■ Task requirements: Pick out each line of the records below that contains the word "perform" and copy those lines in full.

* Start *

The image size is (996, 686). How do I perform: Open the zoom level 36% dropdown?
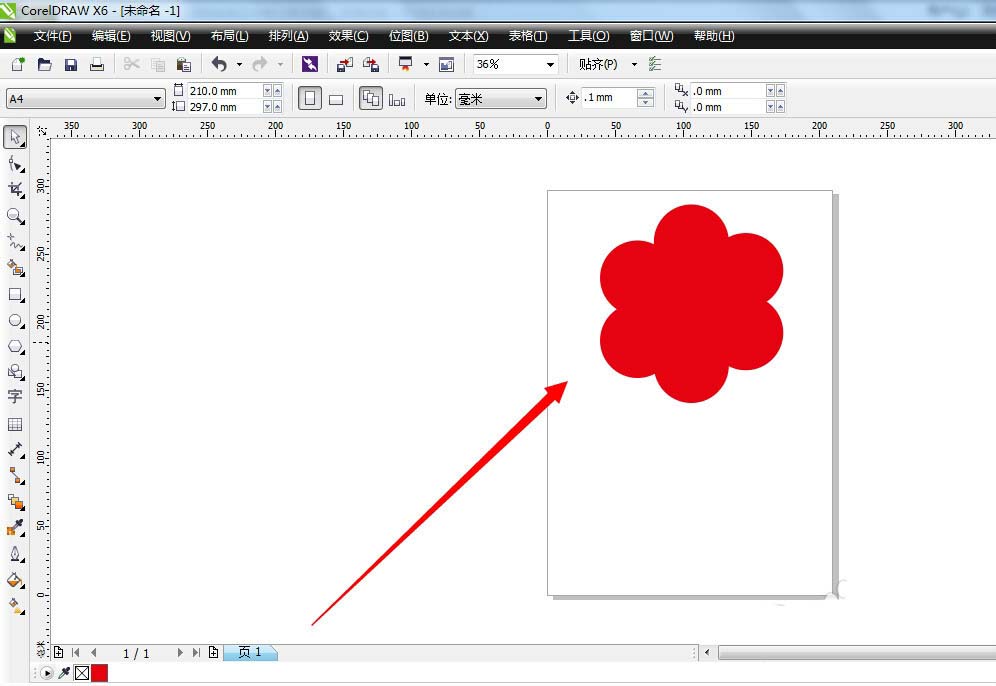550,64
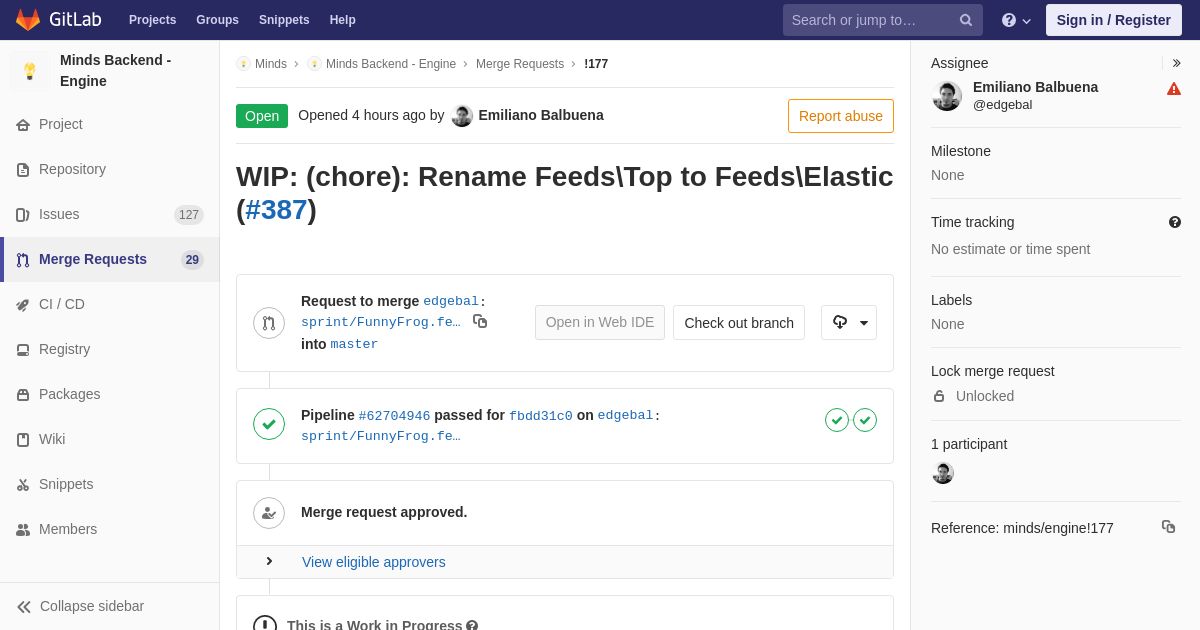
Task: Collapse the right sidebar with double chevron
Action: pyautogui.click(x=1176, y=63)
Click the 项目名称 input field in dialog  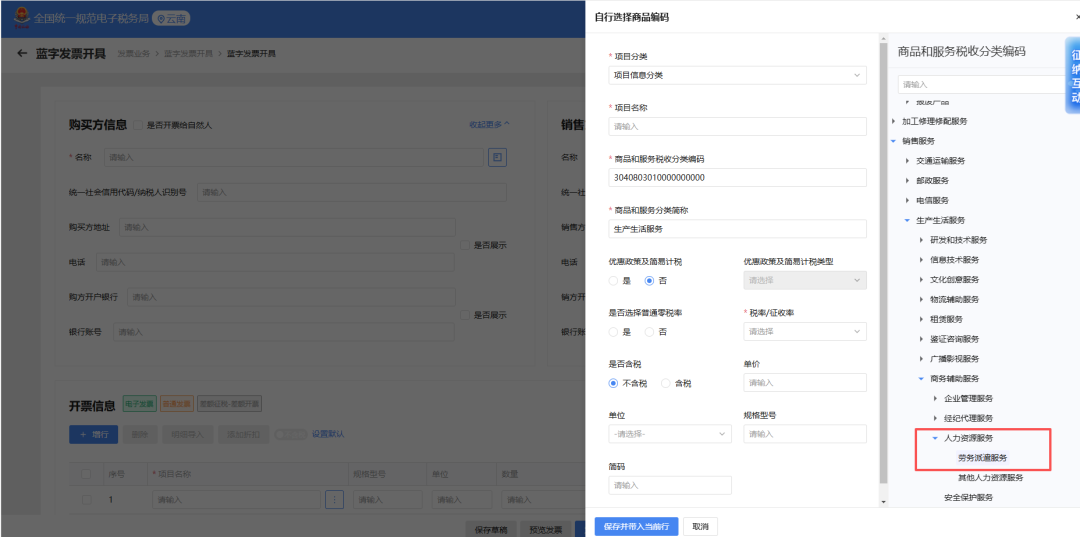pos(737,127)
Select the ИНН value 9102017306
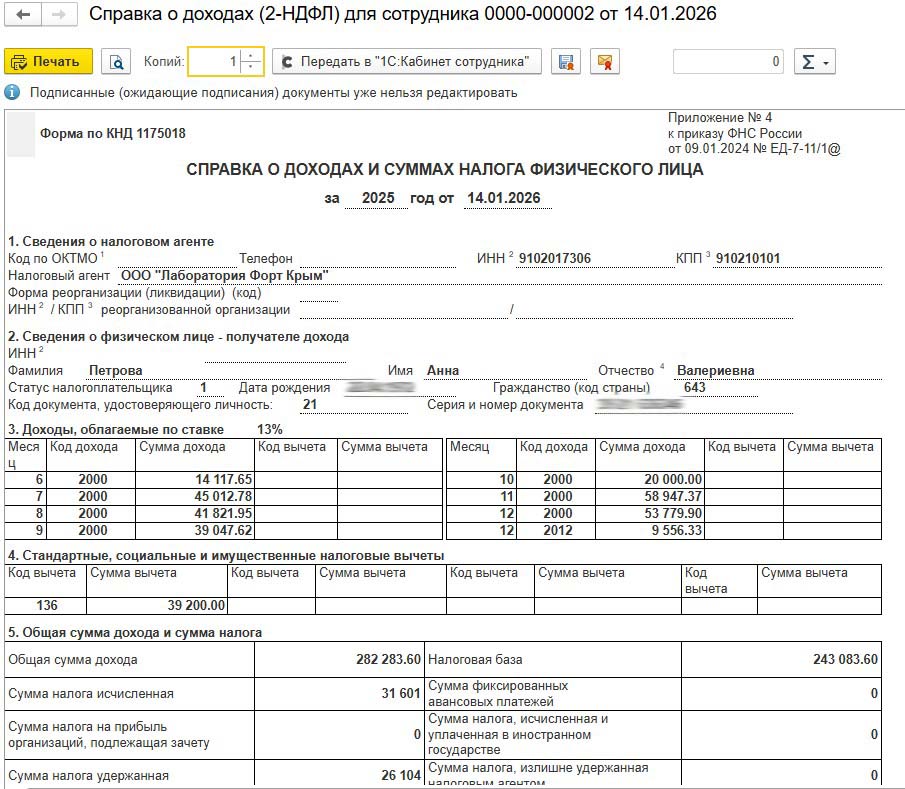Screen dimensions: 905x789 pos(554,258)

* End *

■ Task answer:
The image size is (996, 686). How do I perform: Open the zoom level 36% dropdown?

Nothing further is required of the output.